Problem statement:
Could you print exactly the lines from the one that contains "You are a GUI" to the end of the data, both ends included, and nothing else? Skip the pictures.

---------- Entries shown

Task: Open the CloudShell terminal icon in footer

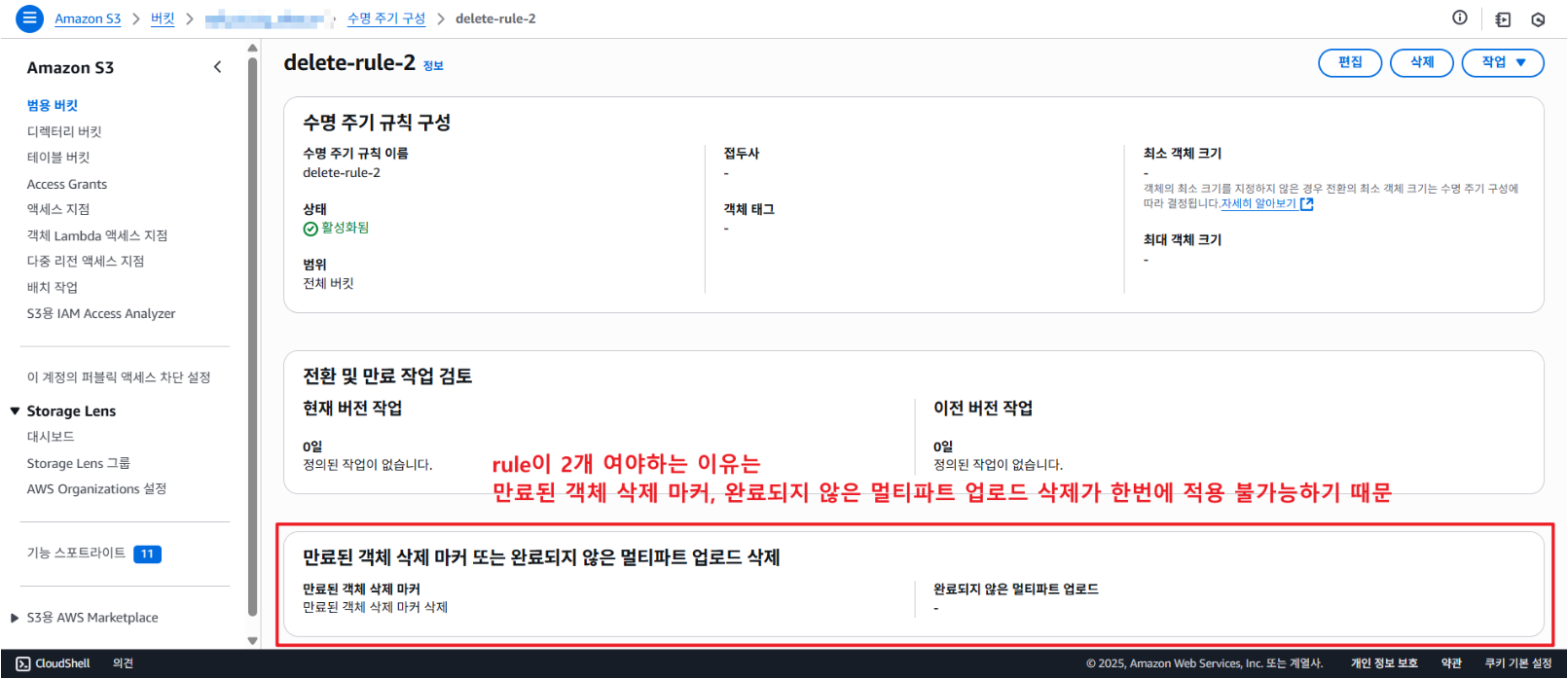Action: tap(23, 663)
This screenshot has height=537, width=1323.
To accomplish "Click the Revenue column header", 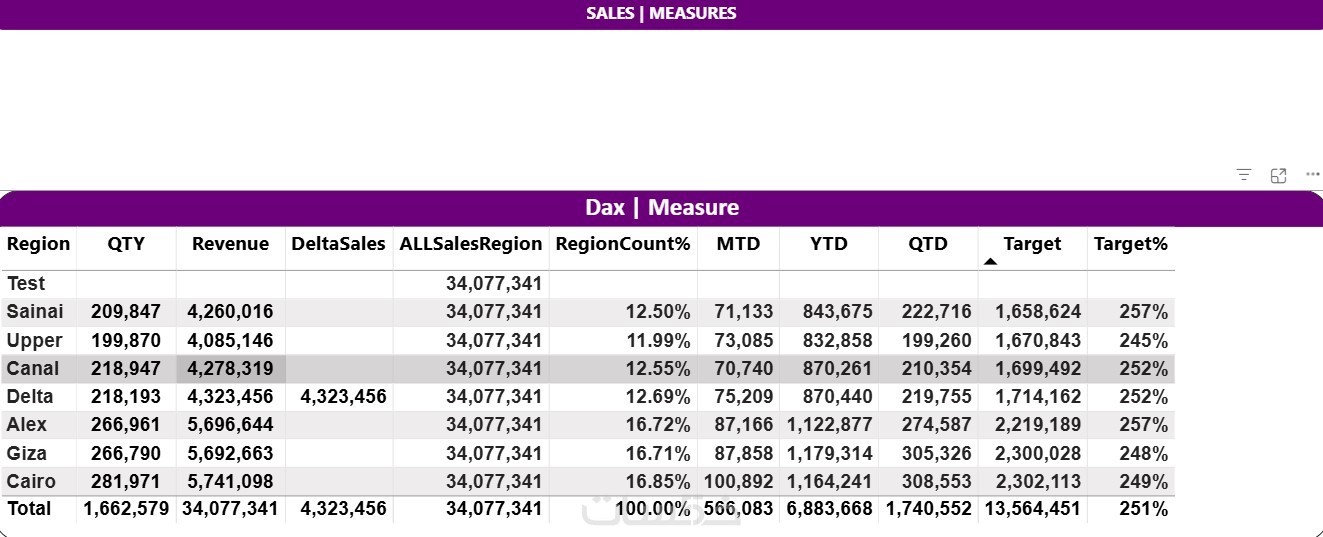I will tap(230, 244).
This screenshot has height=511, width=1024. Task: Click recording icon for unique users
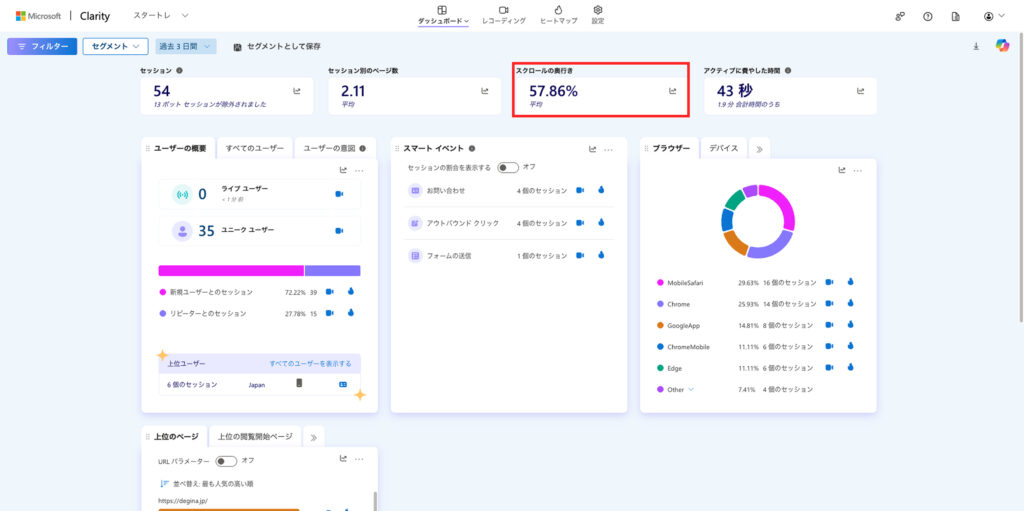tap(339, 231)
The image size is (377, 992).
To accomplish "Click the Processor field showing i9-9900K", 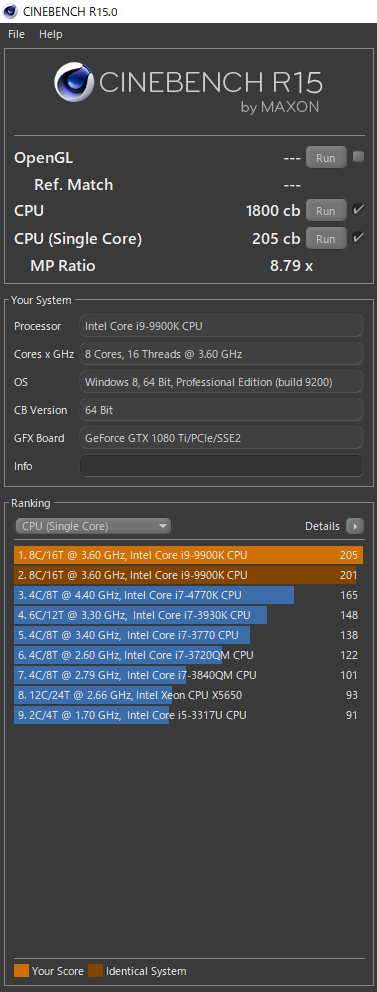I will 221,326.
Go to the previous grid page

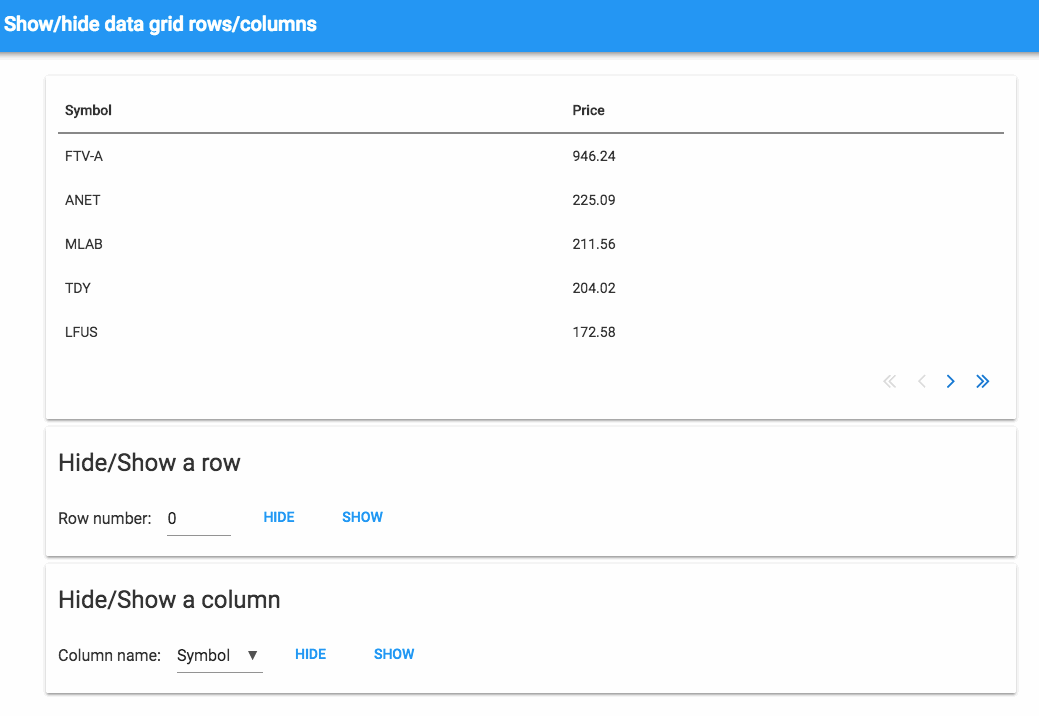tap(922, 381)
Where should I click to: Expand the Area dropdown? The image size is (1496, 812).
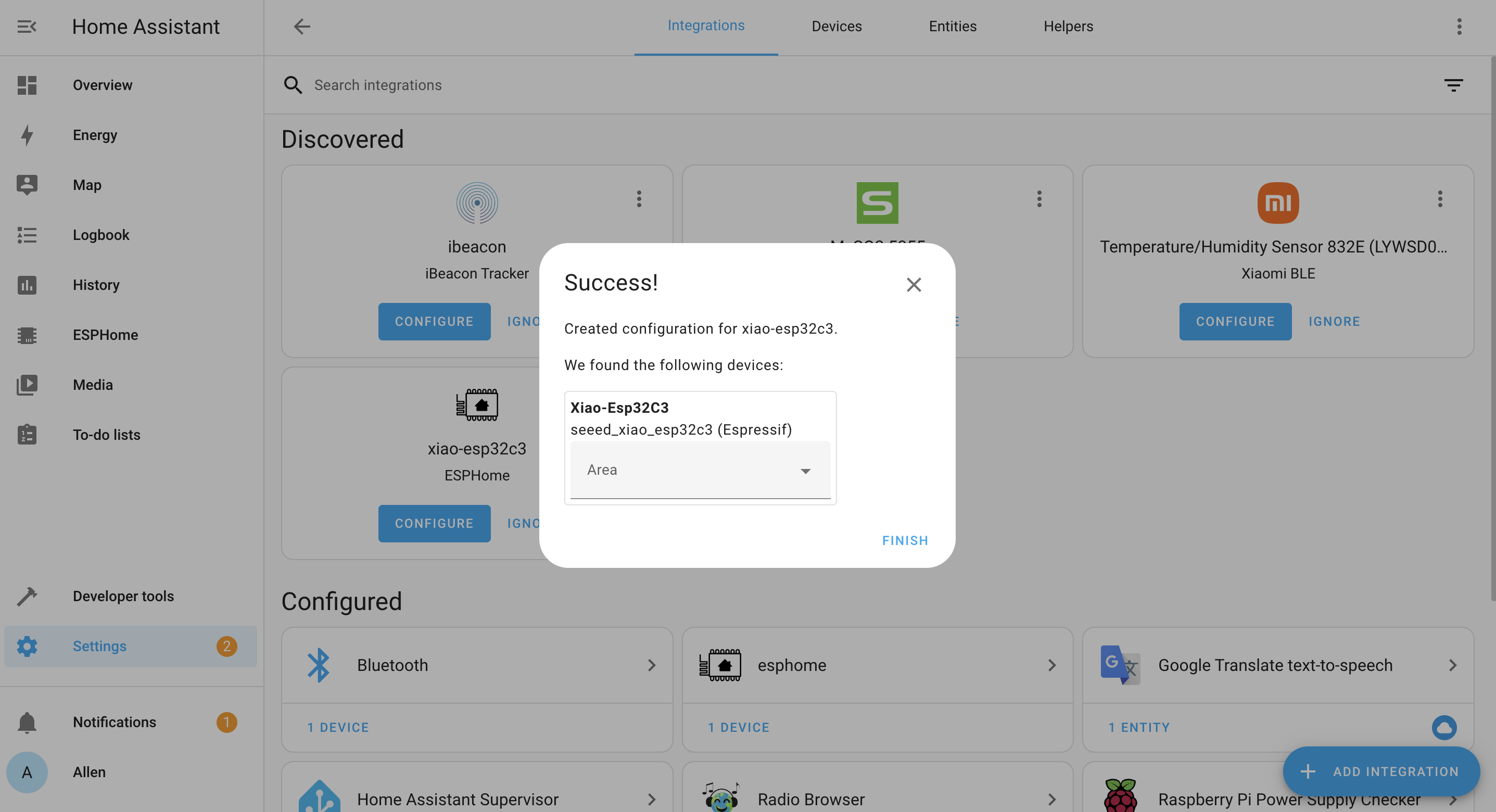click(x=700, y=470)
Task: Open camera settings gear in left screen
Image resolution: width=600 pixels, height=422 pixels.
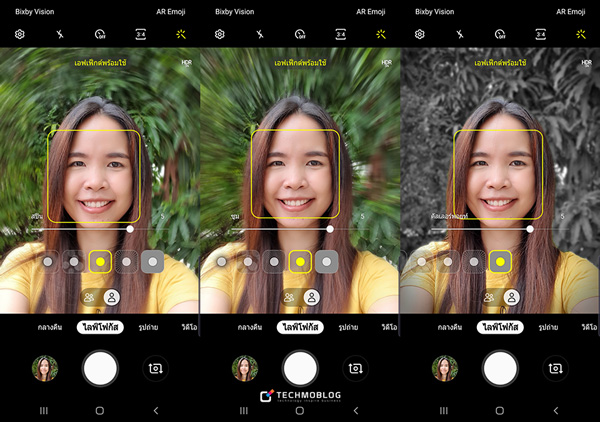Action: tap(19, 34)
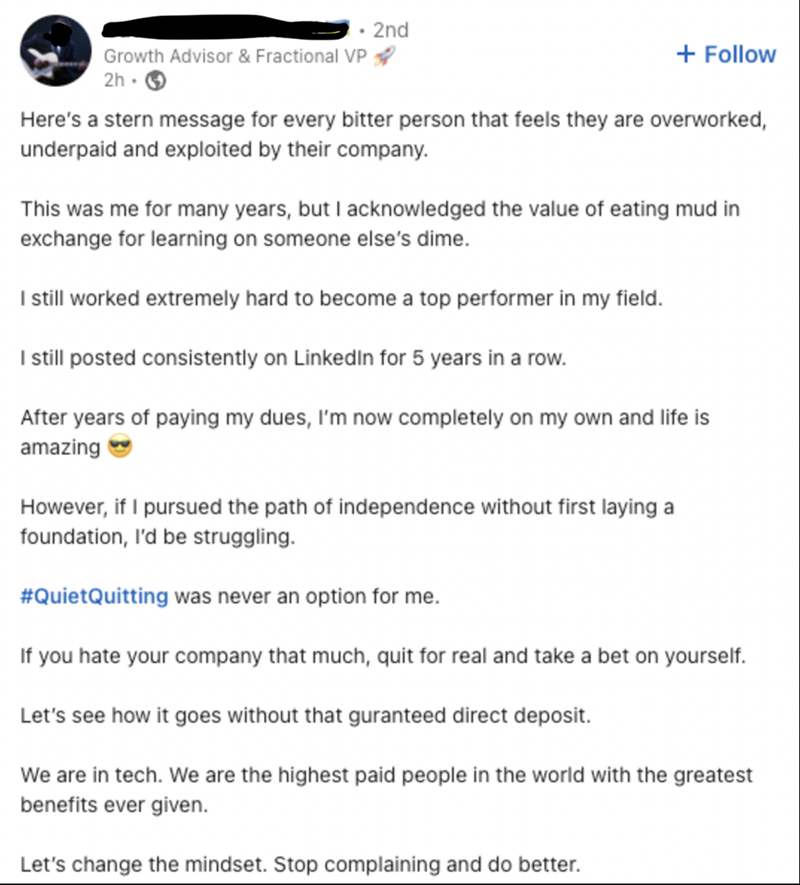
Task: Click the "quit for real" sentence
Action: click(x=383, y=656)
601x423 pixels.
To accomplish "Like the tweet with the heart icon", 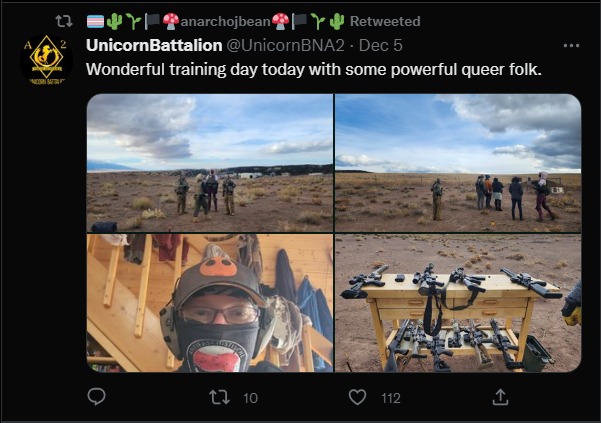I will pyautogui.click(x=357, y=397).
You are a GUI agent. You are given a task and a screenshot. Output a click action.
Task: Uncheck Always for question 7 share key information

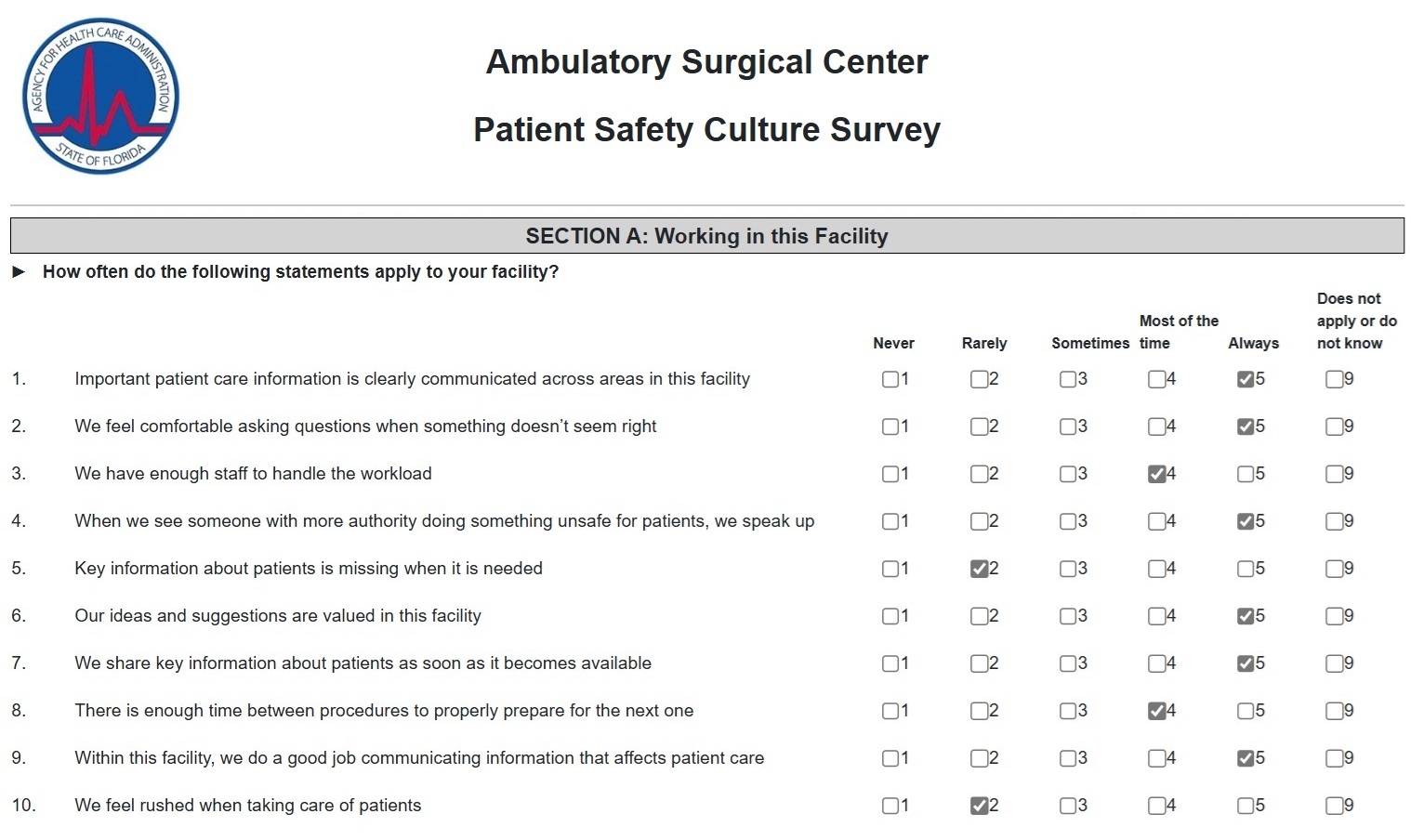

--------------------

Exercise result:
You are a GUI agent. You are given a task and a screenshot. Output a click action.
Task: Uncheck Always for question 7 share key information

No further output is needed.